Note: If you are going used manually installed TensorFlow release we recommend use only stable
versions.
## Keras
[Keras](https://keras.io/) is a high-level neural network API, written in Python and capable of
running on top of [TensorFlow](https://github.com/tensorflow/tensorflow) Keras is available in both
environments [ml environment and scs5 environment](modules.md#module-environments) under the module
name "Keras".
On this page for all examples default scs5 partition used. There are numerous different
possibilities on how to work with [TensorFlow](../software/tensorflow.md) and Keras
on ZIH system. Generally, the easiest way is using the [module system](modules.md) and Python
virtual environment (test case) to see TensorFlow part above.

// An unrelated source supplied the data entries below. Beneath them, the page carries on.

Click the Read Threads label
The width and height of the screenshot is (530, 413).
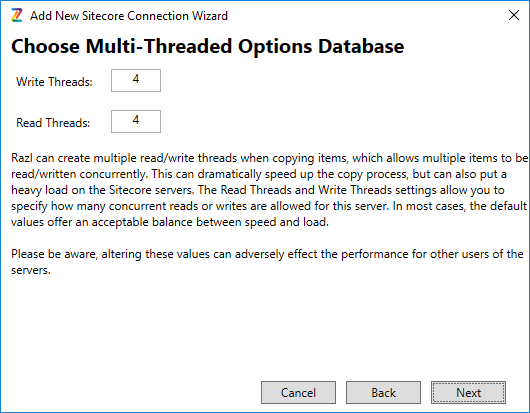53,123
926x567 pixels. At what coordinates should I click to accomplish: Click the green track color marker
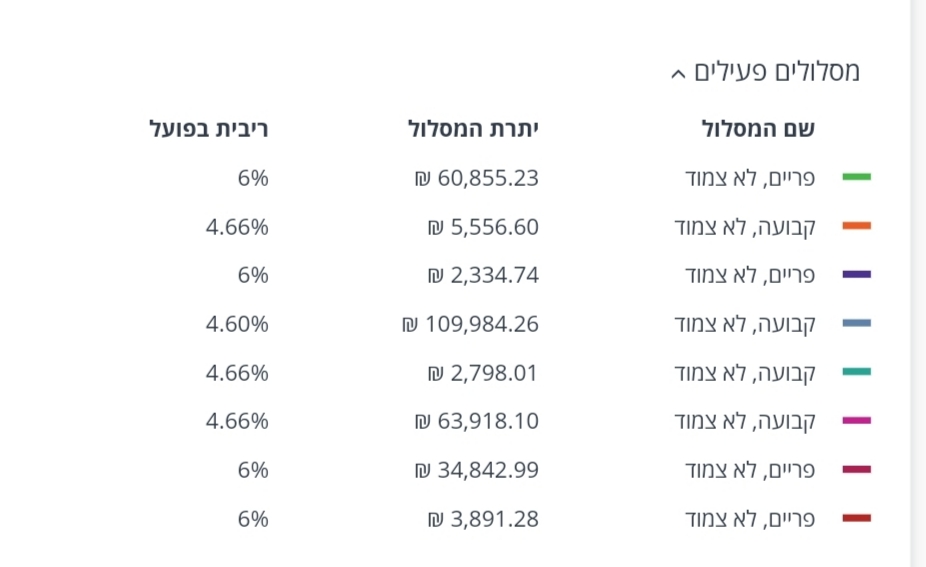pyautogui.click(x=856, y=177)
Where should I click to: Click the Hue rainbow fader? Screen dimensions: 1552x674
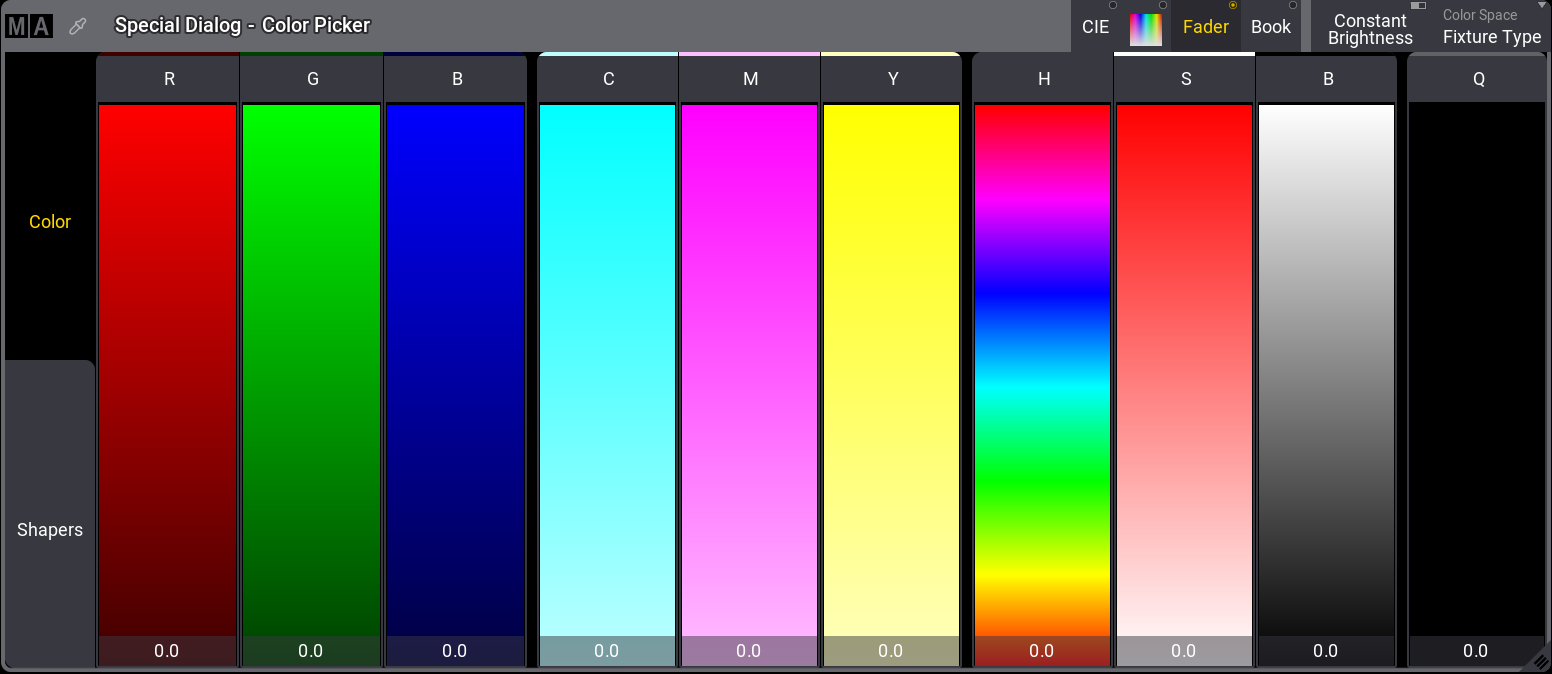[1042, 370]
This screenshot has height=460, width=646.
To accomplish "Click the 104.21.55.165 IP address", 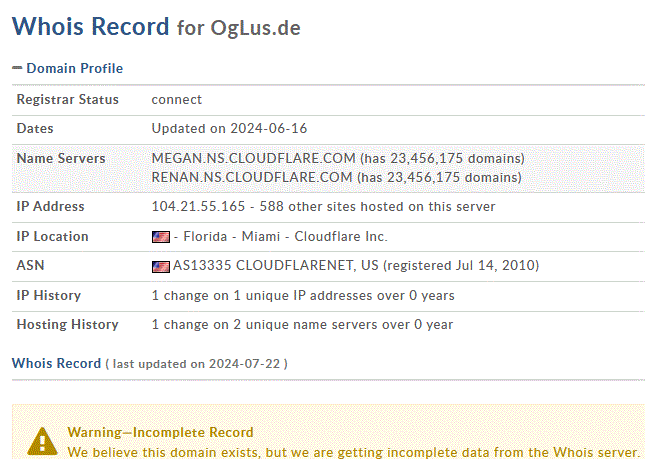I will 198,206.
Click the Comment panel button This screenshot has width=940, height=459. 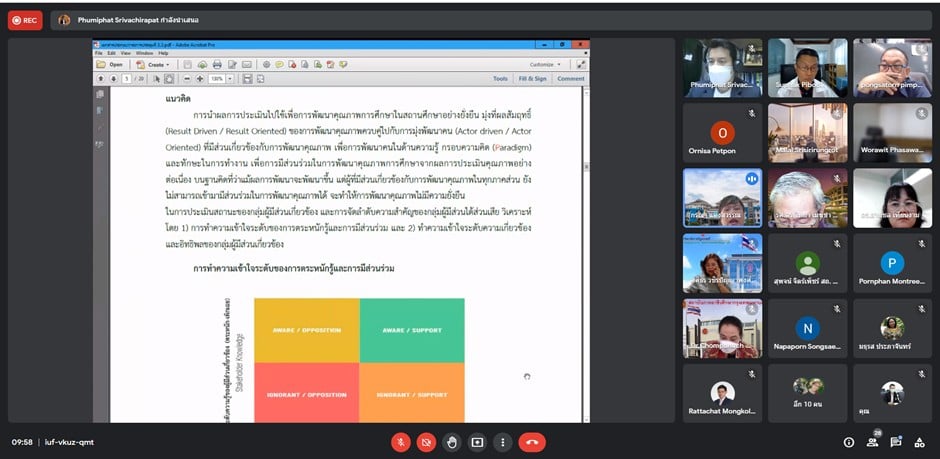click(570, 78)
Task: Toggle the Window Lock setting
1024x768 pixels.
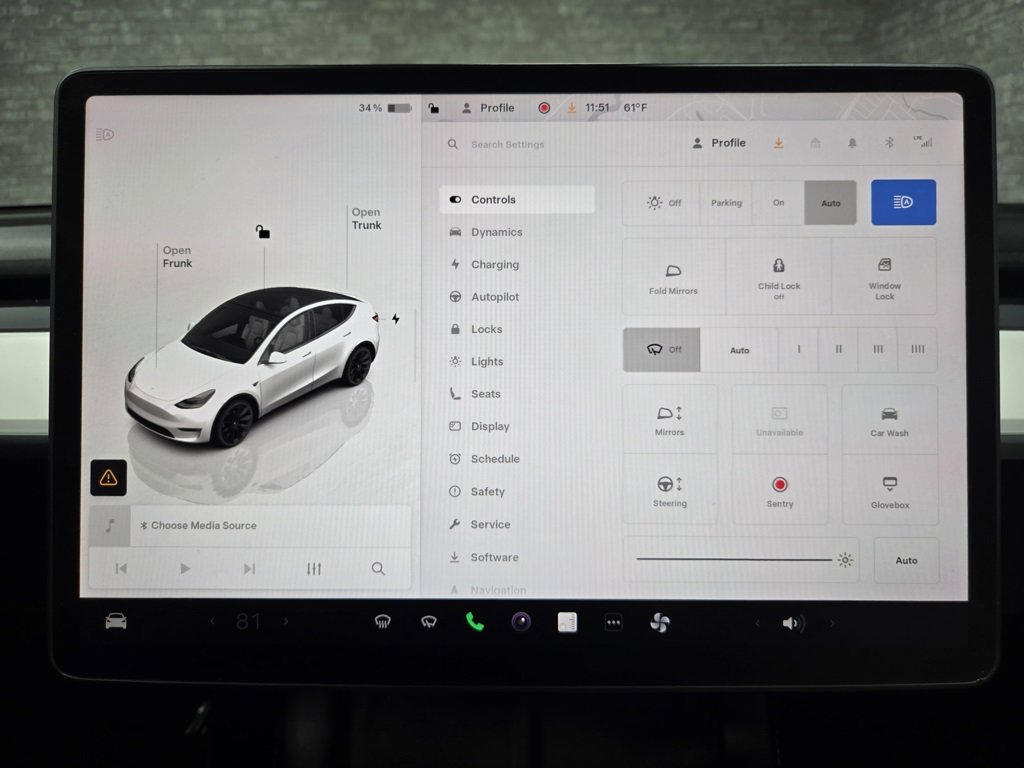Action: [884, 276]
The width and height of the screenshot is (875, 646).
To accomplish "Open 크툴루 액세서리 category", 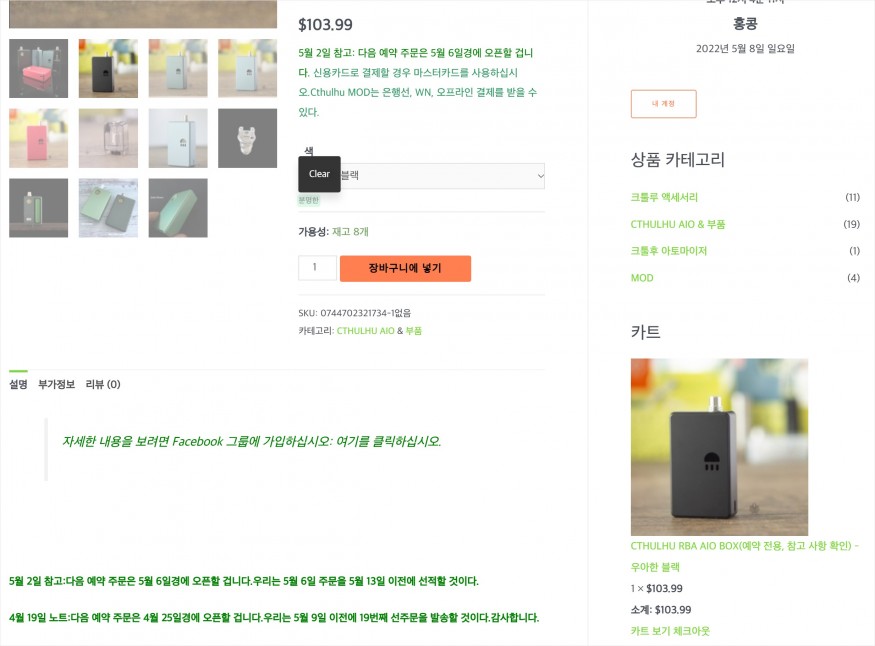I will (664, 197).
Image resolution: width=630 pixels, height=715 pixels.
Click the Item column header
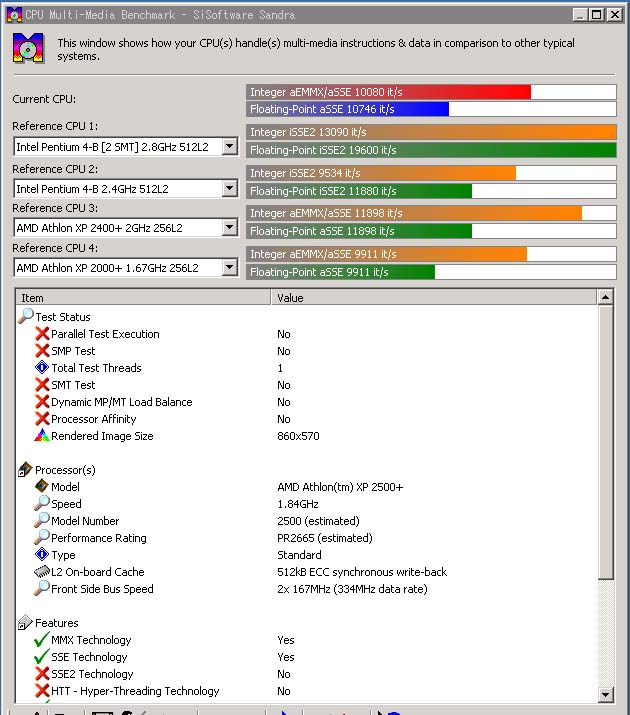coord(145,298)
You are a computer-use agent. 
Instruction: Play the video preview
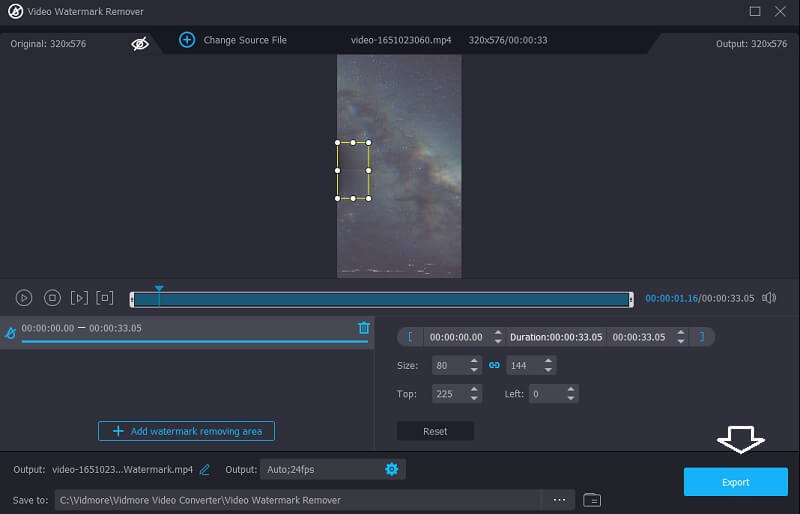tap(24, 298)

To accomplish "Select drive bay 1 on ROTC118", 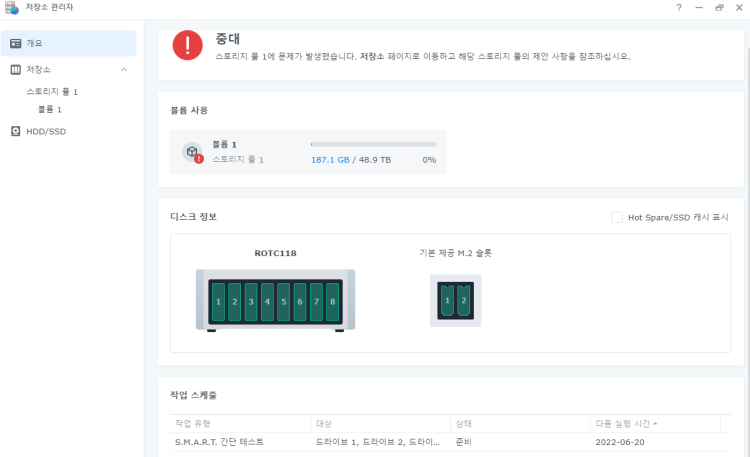I will coord(218,301).
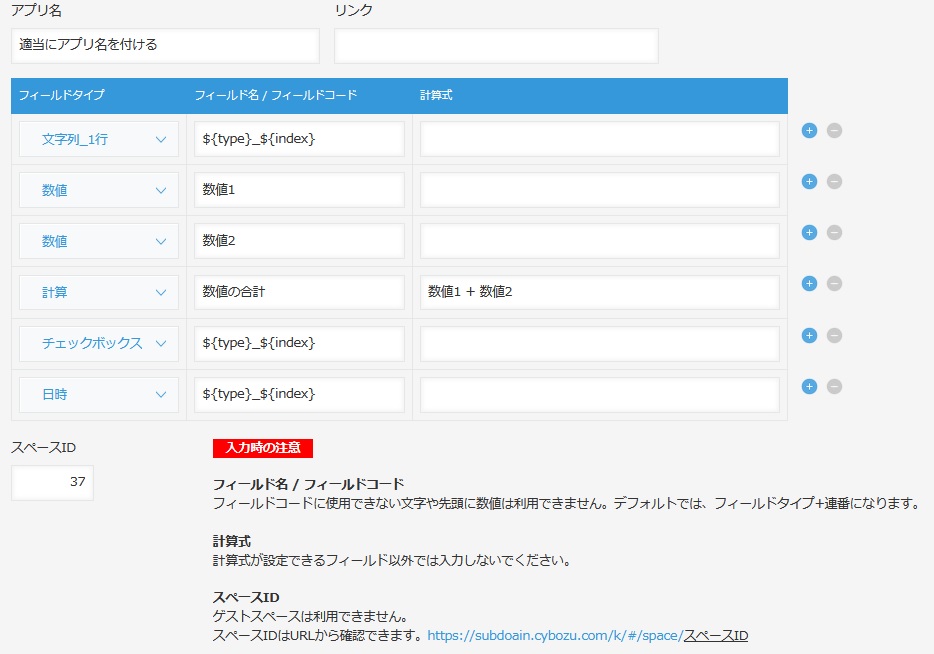Click the 数値の合計 field name input

pyautogui.click(x=299, y=292)

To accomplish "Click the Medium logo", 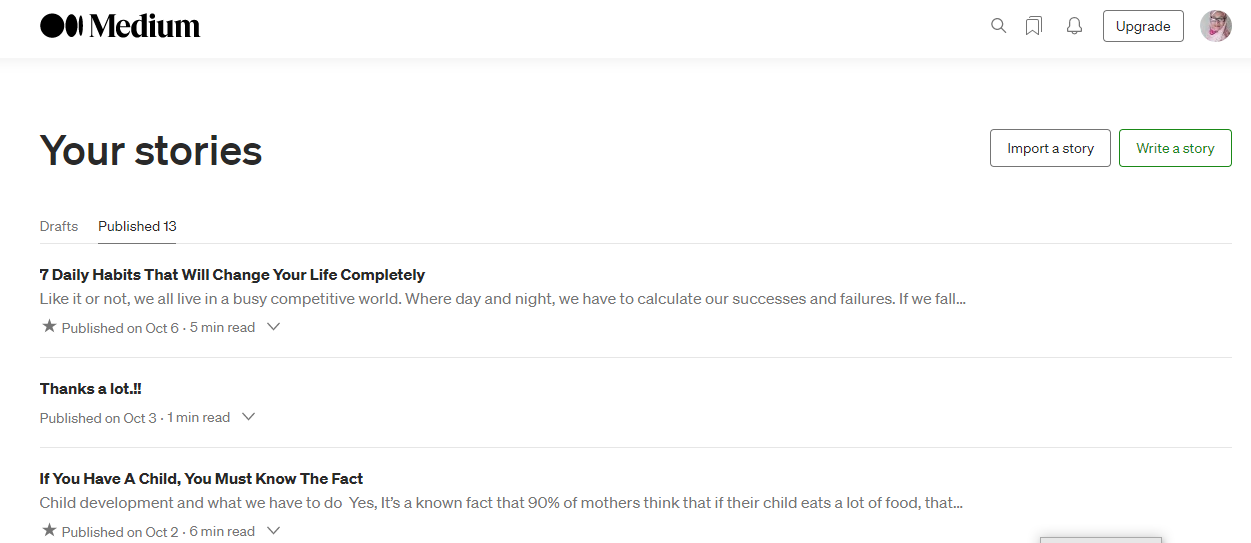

For examples of using Keras for ml partition with the module system see the
[Keras page](../software/keras.md).
It can either use TensorFlow as its backend. As mentioned in Keras documentation Keras capable of
running on Theano backend. However, due to the fact that Theano has been abandoned by the
developers, we don't recommend use Theano anymore. If you wish to use Theano backend you need to
install it manually. To use the TensorFlow backend, please don't forget to load the corresponding
TensorFlow module. TensorFlow should be loaded automatically as a dependency.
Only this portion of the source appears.